Lawmakers begin 2014 session with philosophical gulf on education spending, tax issues

01/05/2014 08:36 PM

Democratic House Speaker Greg Stumbo said Friday his staff is working on a proposal for a sales tax increase to increase funding for education.

One evening earlier, the Senate Republican majority floor leader, Damon Thayer, declared he would oppose any tax increase proposal and didn’t see the need for an increase in education spending.

That sets up what is increasingly looking like the biggest debate of the 2014 General Assembly: whether the state can afford to increase money to schools — and how to do it.

Here’s what Stumbo told reporters in his Capitol office on Friday about taking one step further the local option sales tax proposal that many mayors are pushing:

Republicans, such as Thayer and Sen. Chris McDaniel of Taylor Mill, are not sold on the local option sales tax proposal, let alone a statewide sales tax increase.

Both Thayer and McDaniel said at Thursday’s Northern Kentucky Forum at NKU that they would oppose the local option sales tax plan. It would be a constitutional amendment that would allow cities to propose sales tax increases that would pay for specific projects.
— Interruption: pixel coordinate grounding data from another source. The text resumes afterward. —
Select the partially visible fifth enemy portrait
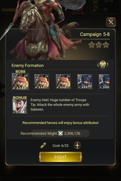 [x=104, y=81]
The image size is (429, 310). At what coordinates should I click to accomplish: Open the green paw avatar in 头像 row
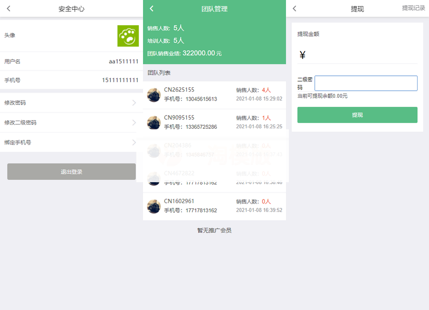(128, 35)
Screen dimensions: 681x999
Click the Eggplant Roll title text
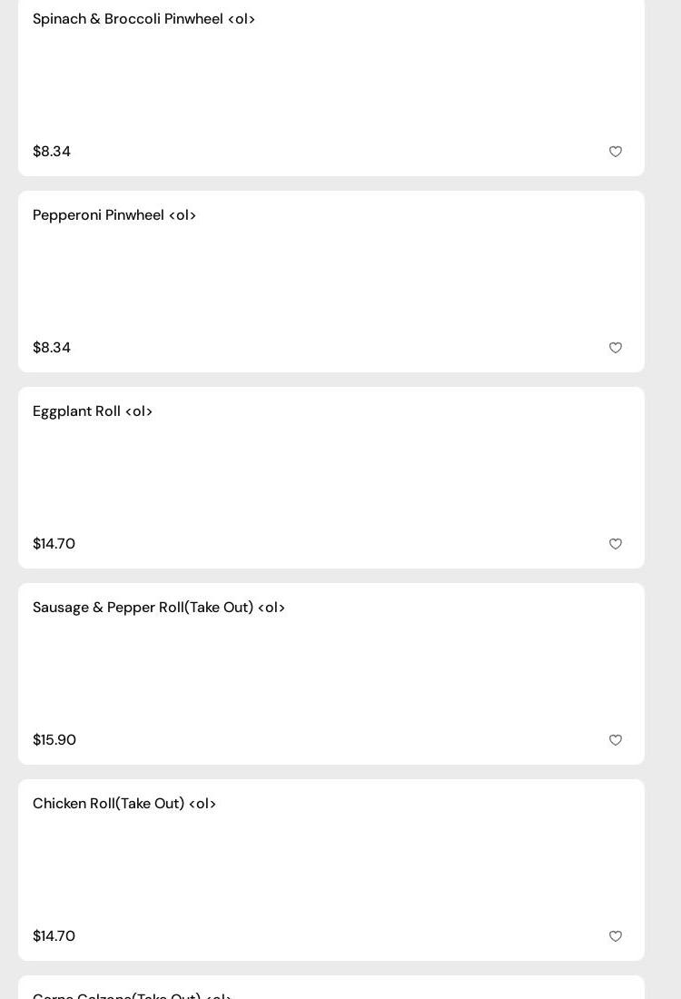pos(93,411)
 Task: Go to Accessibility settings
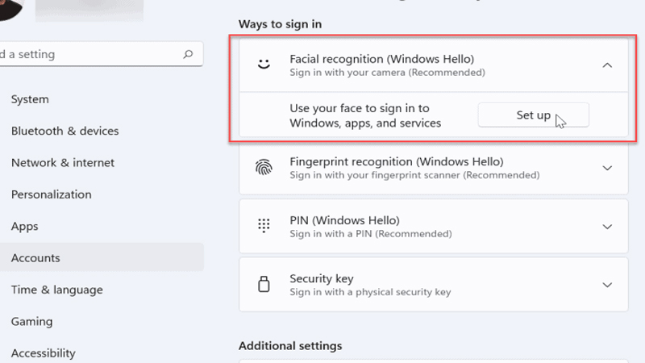click(x=44, y=353)
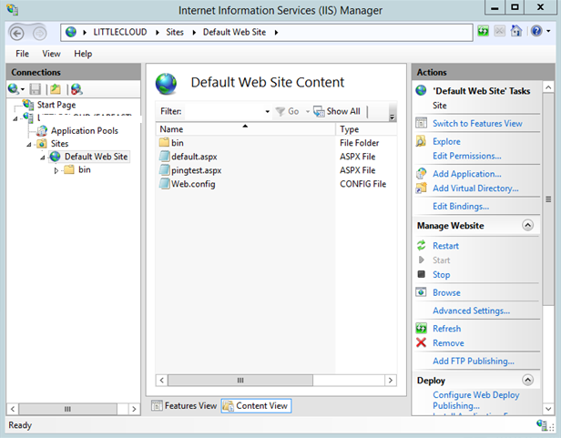Open the View menu

tap(51, 54)
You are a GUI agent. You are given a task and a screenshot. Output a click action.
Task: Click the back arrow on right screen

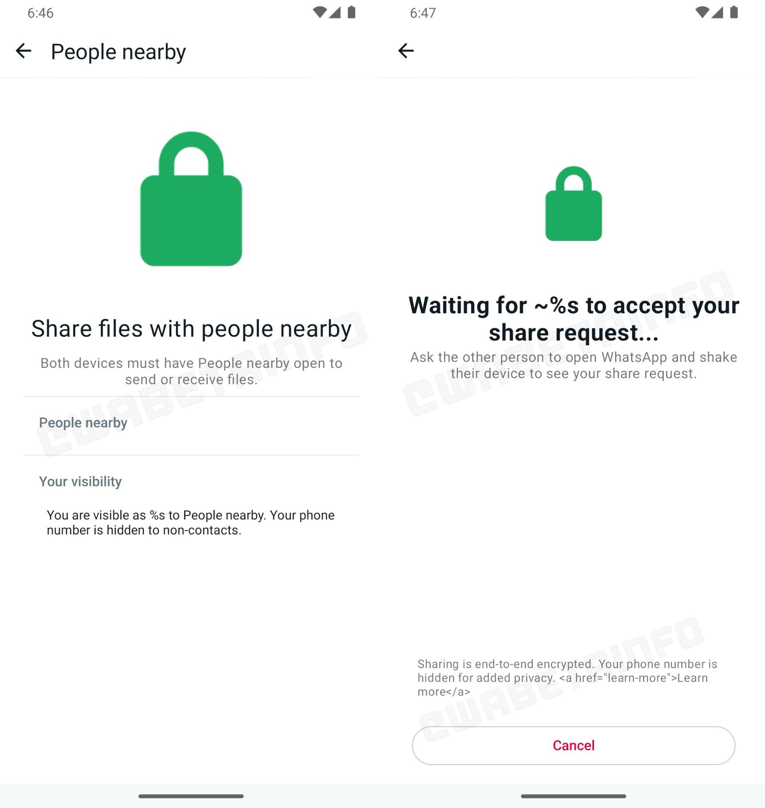coord(407,50)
The cities’ voters would have to approve the tax. And it would go away once the designated project was completed.

While Thayer said he generally favors local control, he said cities already have the ability to raise taxes on properties, payroll and insurance premiums. And McDaniel said he was concerned that if the measure passed, cities would rely on incremental sales tax increases to cover the costs of basic responsibilities of government, like road paving.

As for education spending, Democratic Rep. Arnold Simpson of Covington and Thayer offered very different views on how necessary it was to increase funding. The SEEK formula that funds school districts has been flat-lined for the last five years. But an increase in enrollment has amounted to a cut in per-pupil spending.

Thayer said he would rather see government spending cut back. But with more than 70 percent of state revenue already designated for public schools (44 percent), justice and corrections (11 percent) and Medicaid (16 percent), that leaves a small slice from which to cut, he acknowledged.

Gov. Steve Beshear and his budget staff gets the first crack and writing the next two-year budget and will propose it later this month.

Thayer said he wants to wait to until Beshear unveils his first budget draft to comment in greater detail about spending priorities.